• **EXERCISE**
Rewrite the stretch from the line containing "Identify the location of category-cell: 分类名称2." through the line containing "(1486, 123).", requests included, and give only those lines. Scale each coordinate in the answers by 1.45, round it to a whole number with halves going up, and leave the numbers in the requests unchanged.

*** Opening DATA RECORDS ***

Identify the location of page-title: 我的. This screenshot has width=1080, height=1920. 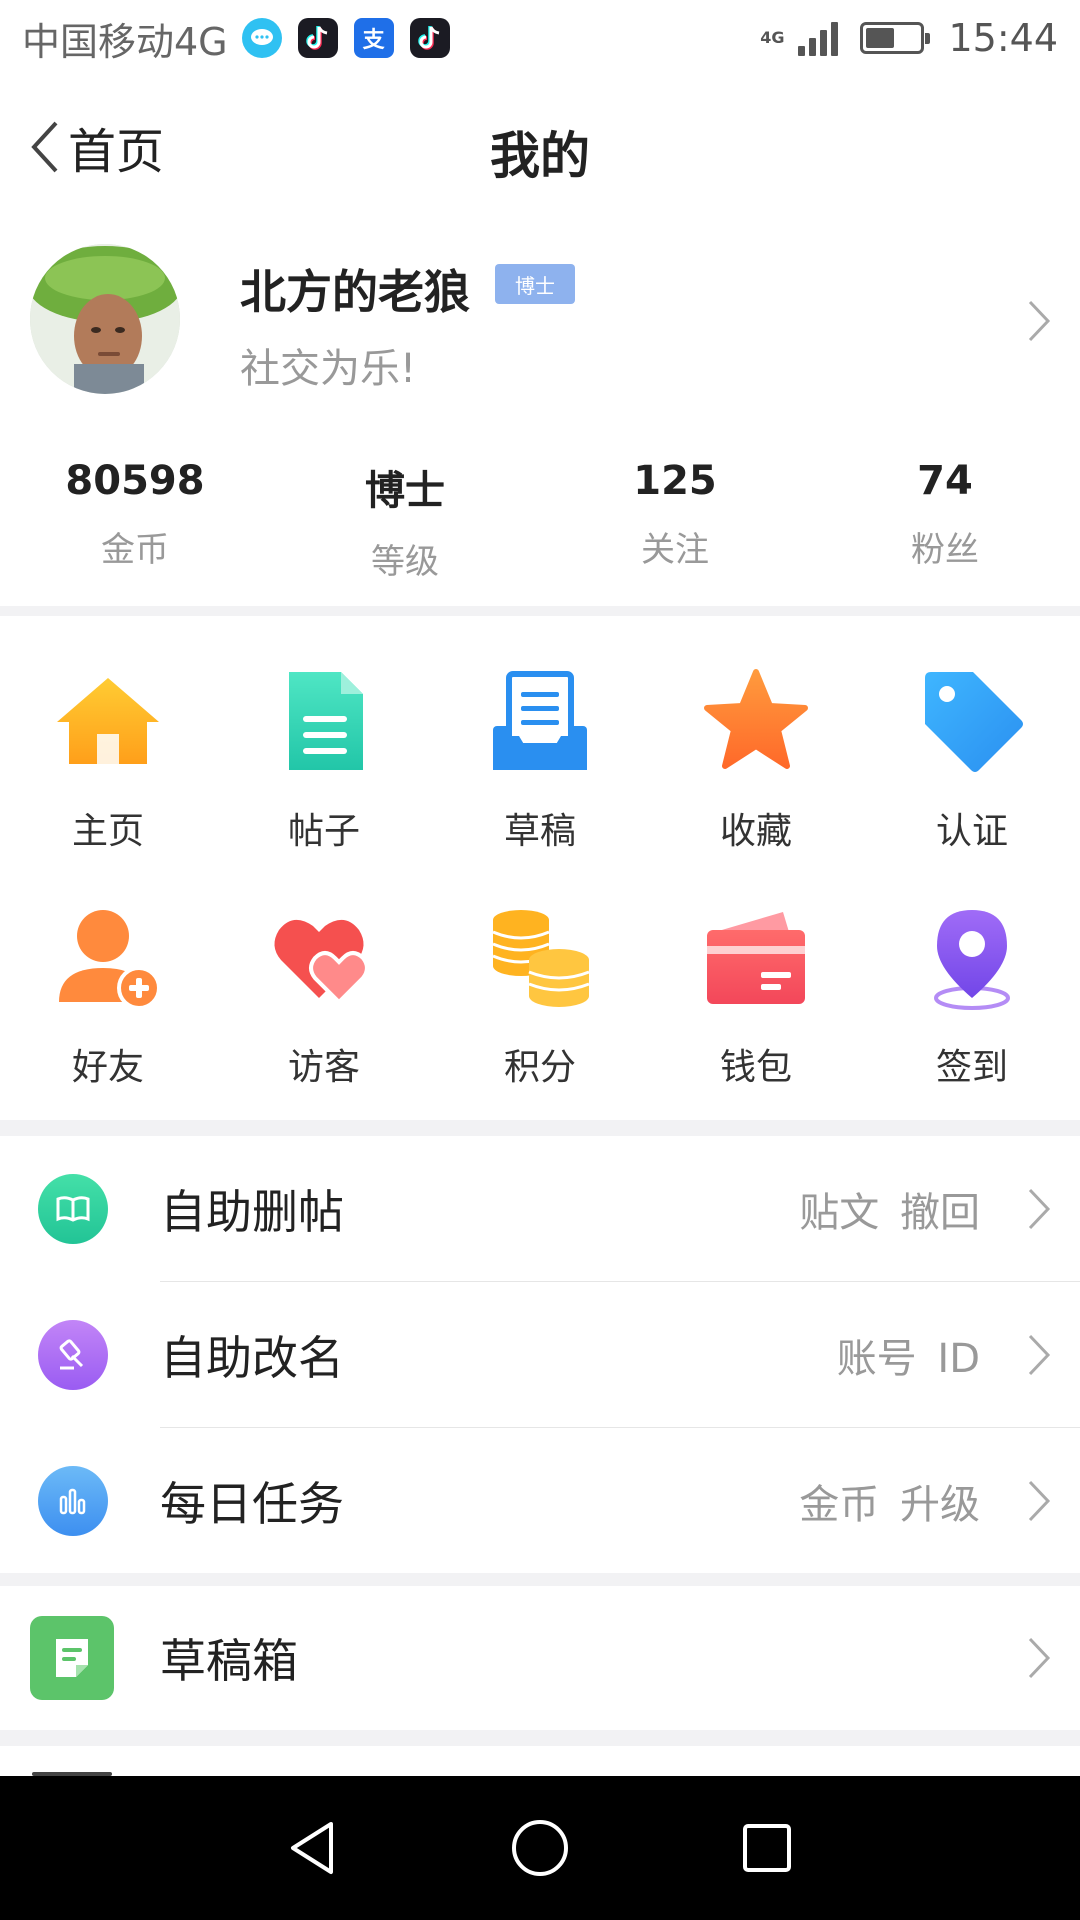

*** Closing DATA RECORDS ***
*** Opening DATA RECORDS ***

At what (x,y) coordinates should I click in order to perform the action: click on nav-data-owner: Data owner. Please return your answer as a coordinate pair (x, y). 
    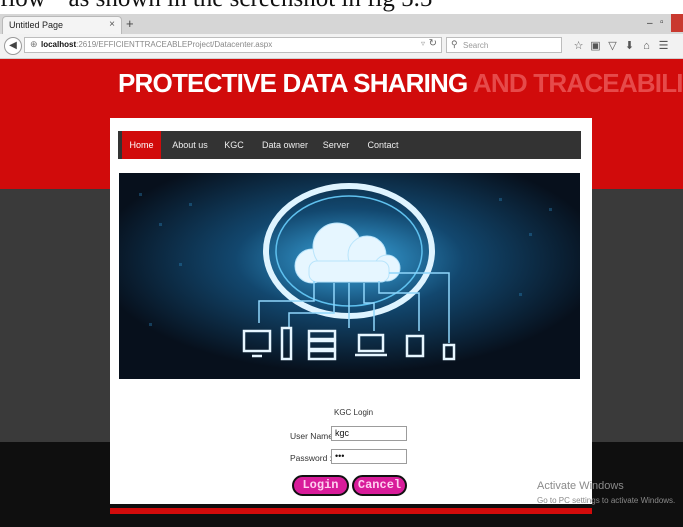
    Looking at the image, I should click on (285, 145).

*** Closing DATA RECORDS ***
*** Opening DATA RECORDS ***

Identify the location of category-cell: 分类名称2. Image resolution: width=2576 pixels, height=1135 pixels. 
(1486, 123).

*** Closing DATA RECORDS ***

• **REPLY**
Identify the location of category-cell: 分类名称2. Image resolution: width=2576 pixels, height=1135 pixels. 
(2155, 178).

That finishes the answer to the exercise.